On Fri, Mar 22, 2013 at 1:44 PM, Gabriel Dos Reis <[email protected]> wrote:
> Richard Biener <[email protected]> writes:
>
> [...]
>
> | > in the C++ front-end. identifier_p is effectively LANG_IDENTIFIER_CAST
> | > except that it returns a typed pointer instead of a boolean value.
> |
> | Hm? So you are replacing TREE_CODE (t) == IDENTIFIER_NODE
> | with kind-of dynamic_cast<identifier> (t) (in C++ terms)?
>
> It would be a mistake to name it dynamic_cast or anything like cast (I
> know it is popular in certain C++ circles to name everything xxx_cast),
> because dynamic_cast is an implementation detail. I should probably
> have called it
> "give_me_identifier_pointer_if_operand_points_to_a_cxx_identifier_object"
>
> | Then
> | naming it identifier_p is bad. We have is-a.h now, so please try to use
> | a single style of C++-style casting throughout GCC.
>
> I strongly agree with consistent style, On the other hand, isn't someone
> going
> to object that is_xxx has a predicate connotation therefore a bad naming
> because it isn't returning a bool?
>
> I think a naming that focuses too much on implementation detail is no good,
Neither is one that is confusing ;)
That said - your specific identifier case should be generalized.
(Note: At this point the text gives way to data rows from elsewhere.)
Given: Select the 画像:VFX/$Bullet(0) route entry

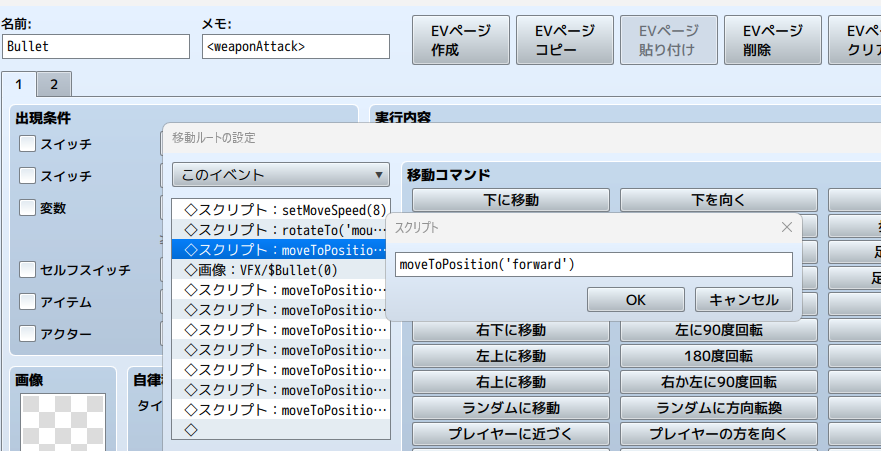Looking at the screenshot, I should click(262, 270).
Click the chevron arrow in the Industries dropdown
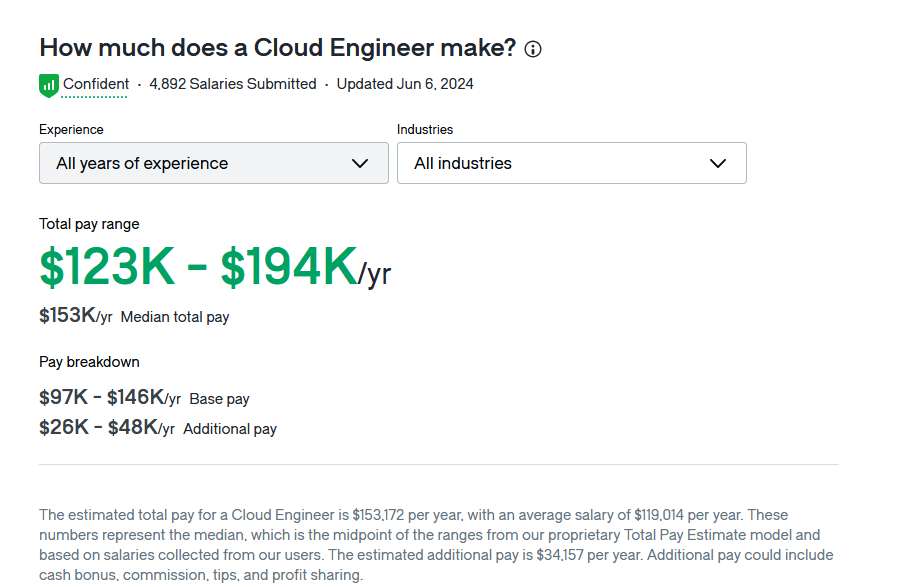This screenshot has width=902, height=587. click(x=718, y=163)
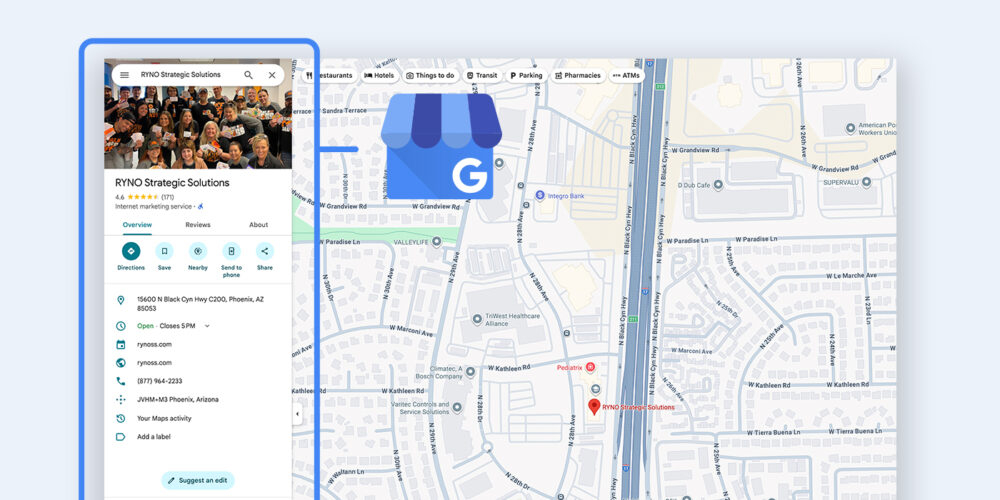Click the Directions icon button
Screen dimensions: 1000x500
click(x=131, y=251)
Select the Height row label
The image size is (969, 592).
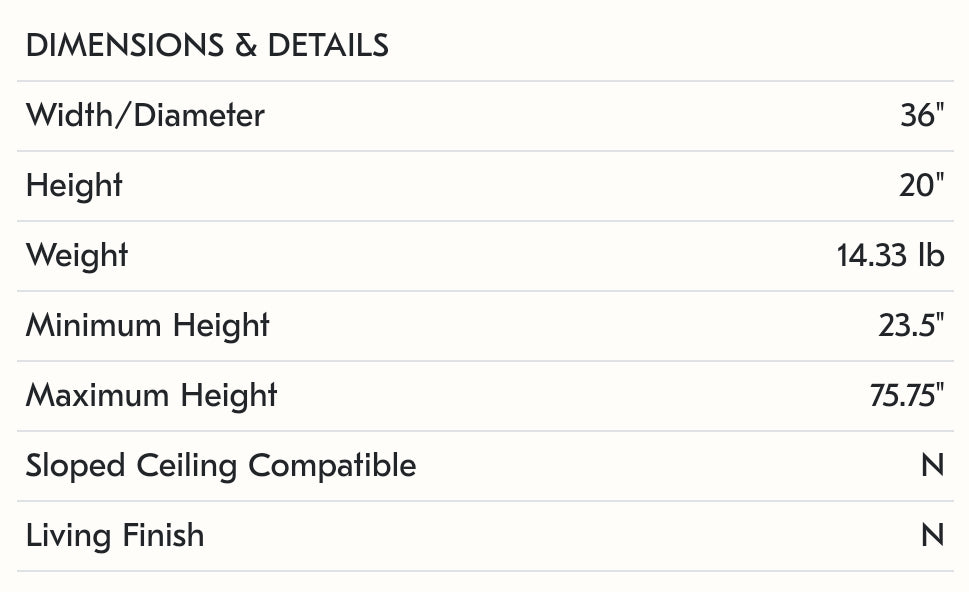point(74,186)
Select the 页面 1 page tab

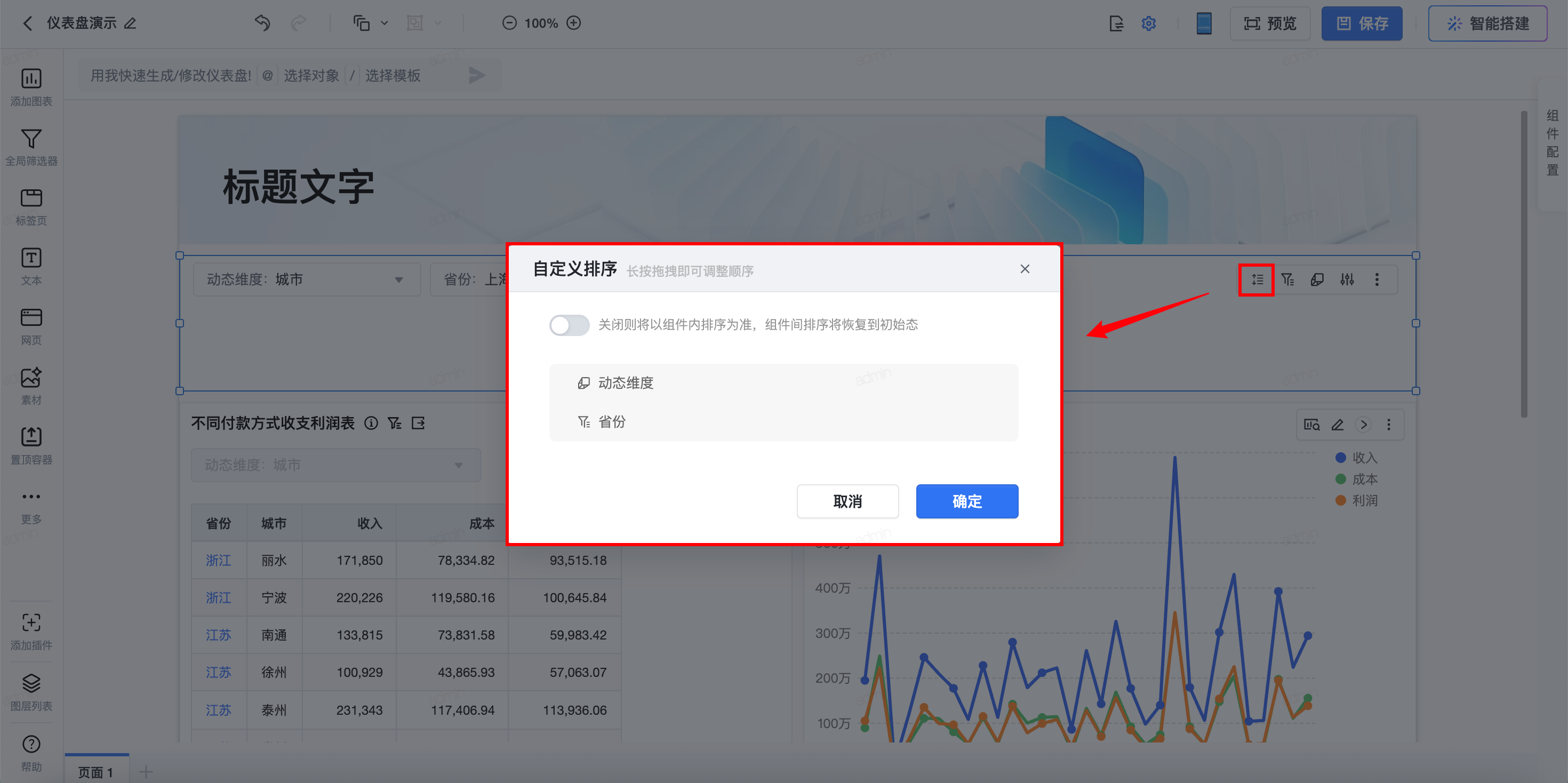[96, 771]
The cgraph
people had exactly the same issue, given a symtab * return a cgraph *
if the symbol is a function, otherwise NULL, combining the previous
if (symbol == function) fn = get-me-a-function (symbol)
And they invented is-a.h as we settled for a template approach which
more readily mimics what the C++ language provides (in form of
static_cast<>, dynamic_cast<>, etc.).
The tree node case is subtly different because we are not actually casting
anything (you are not returning a more specific type than tree) but still
you provide a more C++-ish form to the standard tree.h interfaces.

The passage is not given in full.